## Records for the exercise
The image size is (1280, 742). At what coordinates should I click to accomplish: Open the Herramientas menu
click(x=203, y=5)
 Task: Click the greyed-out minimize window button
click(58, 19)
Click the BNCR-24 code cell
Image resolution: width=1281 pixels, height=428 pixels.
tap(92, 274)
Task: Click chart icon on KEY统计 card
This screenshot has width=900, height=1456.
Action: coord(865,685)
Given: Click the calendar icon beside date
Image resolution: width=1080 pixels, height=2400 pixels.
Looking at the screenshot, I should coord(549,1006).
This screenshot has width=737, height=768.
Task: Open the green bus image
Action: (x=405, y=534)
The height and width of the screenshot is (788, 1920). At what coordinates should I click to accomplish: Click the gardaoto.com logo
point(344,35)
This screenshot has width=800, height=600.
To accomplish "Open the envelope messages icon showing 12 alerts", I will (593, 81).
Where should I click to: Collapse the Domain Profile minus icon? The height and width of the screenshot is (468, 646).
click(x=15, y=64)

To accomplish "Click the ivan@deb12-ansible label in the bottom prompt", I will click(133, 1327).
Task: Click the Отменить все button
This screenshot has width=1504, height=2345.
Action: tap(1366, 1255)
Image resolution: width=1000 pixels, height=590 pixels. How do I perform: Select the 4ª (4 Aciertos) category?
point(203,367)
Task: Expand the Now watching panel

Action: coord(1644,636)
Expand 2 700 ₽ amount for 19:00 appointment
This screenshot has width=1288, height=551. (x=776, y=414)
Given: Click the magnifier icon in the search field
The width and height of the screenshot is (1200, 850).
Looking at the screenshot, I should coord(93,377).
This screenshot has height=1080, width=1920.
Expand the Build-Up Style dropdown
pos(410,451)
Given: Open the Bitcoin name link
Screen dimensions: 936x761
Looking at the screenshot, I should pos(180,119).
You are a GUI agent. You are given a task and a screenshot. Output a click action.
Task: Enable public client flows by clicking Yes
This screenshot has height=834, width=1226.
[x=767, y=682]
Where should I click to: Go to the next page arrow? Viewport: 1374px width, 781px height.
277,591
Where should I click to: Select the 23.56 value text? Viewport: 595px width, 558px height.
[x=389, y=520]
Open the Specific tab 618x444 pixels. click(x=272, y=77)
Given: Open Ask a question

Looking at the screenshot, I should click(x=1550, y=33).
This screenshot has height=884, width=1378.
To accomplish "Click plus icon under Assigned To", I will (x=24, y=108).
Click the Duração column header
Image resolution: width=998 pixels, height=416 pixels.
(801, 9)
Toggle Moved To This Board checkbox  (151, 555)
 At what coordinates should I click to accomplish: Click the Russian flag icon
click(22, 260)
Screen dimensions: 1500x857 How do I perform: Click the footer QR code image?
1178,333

## Exercise instructions
Reproduce exactly the lines that run from the start of the records to the line with "Given: Click the calendar icon beside date", both included.

## Response area
The image size is (1280, 742). At what coordinates should I click to accomplish: Open the Herramientas menu
click(x=203, y=5)
 Task: Click the greyed-out minimize window button
click(58, 19)
Click the BNCR-24 code cell
Image resolution: width=1281 pixels, height=428 pixels.
tap(92, 274)
Task: Click chart icon on KEY统计 card
This screenshot has width=900, height=1456.
Action: coord(865,685)
Given: Click the calendar icon beside date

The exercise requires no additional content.